● **Instructions to follow**
Format the lines of the records as a JSON list of strings, one string per line and no blank lines, starting at the line that contains "has height=1454, width=2576." and ending at the line that contains "phone-icon is located", with both of those lines included.

● **Dataset records**
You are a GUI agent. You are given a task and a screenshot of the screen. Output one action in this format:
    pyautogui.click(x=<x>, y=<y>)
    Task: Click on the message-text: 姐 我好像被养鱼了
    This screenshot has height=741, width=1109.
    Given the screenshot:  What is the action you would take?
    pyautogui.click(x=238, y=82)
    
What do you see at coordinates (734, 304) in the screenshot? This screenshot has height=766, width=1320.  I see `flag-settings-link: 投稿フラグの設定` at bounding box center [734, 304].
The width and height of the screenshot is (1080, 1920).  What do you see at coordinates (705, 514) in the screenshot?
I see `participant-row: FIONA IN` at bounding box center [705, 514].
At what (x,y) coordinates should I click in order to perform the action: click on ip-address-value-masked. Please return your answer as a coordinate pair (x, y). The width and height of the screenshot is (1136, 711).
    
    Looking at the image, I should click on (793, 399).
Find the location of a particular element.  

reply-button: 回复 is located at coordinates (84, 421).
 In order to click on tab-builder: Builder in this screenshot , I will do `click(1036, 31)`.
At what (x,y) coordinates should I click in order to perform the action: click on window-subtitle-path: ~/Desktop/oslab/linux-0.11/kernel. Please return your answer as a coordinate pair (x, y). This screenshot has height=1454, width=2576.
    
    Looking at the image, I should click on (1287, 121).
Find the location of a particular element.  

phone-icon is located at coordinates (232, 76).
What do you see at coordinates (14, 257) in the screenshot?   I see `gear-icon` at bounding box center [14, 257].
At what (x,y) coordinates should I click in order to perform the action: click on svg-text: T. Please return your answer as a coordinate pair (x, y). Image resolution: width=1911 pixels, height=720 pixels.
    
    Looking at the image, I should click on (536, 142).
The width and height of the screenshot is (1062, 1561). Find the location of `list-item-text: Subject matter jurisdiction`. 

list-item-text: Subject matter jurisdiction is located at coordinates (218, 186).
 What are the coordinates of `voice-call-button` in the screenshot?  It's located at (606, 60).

● **Solution**
[
  "At what (x,y) coordinates should I click in order to perform the action: click on window-subtitle-path: ~/Desktop/oslab/linux-0.11/kernel. Please return your answer as a coordinate pair (x, y). This screenshot has height=1454, width=2576.",
  "    Looking at the image, I should click on (1287, 121).",
  "Find the location of a particular element.  ",
  "phone-icon is located at coordinates (232, 76)."
]